◆ RAW DATA ◆
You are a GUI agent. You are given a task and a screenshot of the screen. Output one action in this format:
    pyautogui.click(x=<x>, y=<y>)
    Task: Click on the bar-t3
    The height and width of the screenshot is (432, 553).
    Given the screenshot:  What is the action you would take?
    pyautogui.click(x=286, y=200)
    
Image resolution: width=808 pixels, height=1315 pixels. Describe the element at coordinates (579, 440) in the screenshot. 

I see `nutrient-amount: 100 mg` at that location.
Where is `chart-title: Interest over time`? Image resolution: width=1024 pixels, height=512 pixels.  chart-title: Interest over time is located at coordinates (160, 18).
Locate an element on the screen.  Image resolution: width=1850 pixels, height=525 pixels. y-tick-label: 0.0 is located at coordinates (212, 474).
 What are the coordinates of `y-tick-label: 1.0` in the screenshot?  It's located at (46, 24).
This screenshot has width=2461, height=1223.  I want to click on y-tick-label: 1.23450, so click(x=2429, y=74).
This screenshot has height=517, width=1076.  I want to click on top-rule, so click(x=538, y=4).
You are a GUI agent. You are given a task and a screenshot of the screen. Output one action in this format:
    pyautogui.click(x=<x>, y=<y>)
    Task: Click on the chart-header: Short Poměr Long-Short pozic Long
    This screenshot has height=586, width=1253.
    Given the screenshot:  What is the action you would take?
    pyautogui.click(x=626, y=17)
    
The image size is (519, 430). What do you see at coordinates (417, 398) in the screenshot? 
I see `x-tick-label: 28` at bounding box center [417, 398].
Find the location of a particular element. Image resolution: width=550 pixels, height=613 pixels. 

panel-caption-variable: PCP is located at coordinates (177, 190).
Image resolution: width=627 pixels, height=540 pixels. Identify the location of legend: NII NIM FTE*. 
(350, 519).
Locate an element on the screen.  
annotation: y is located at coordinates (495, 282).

◆ WHAT IS BEING ASKED ◆
Reproduce verbatim the rows from the line containing "What are the" through the final line of the rows, both ends included.

◆ EXERCISE OUTPUT ◆
 What are the coordinates of `y-tick-label: 1.0` in the screenshot?  It's located at (46, 24).
This screenshot has width=2461, height=1223.  I want to click on y-tick-label: 1.23450, so click(x=2429, y=74).
This screenshot has height=517, width=1076.  I want to click on top-rule, so click(x=538, y=4).
You are a GUI agent. You are given a task and a screenshot of the screen. Output one action in this format:
    pyautogui.click(x=<x>, y=<y>)
    Task: Click on the chart-header: Short Poměr Long-Short pozic Long
    This screenshot has height=586, width=1253.
    Given the screenshot:  What is the action you would take?
    pyautogui.click(x=626, y=17)
    
The image size is (519, 430). What do you see at coordinates (417, 398) in the screenshot? 
I see `x-tick-label: 28` at bounding box center [417, 398].
Find the location of a particular element. Image resolution: width=550 pixels, height=613 pixels. 

panel-caption-variable: PCP is located at coordinates (177, 190).
Image resolution: width=627 pixels, height=540 pixels. Identify the location of legend: NII NIM FTE*. 
(350, 519).
Locate an element on the screen.  
annotation: y is located at coordinates (495, 282).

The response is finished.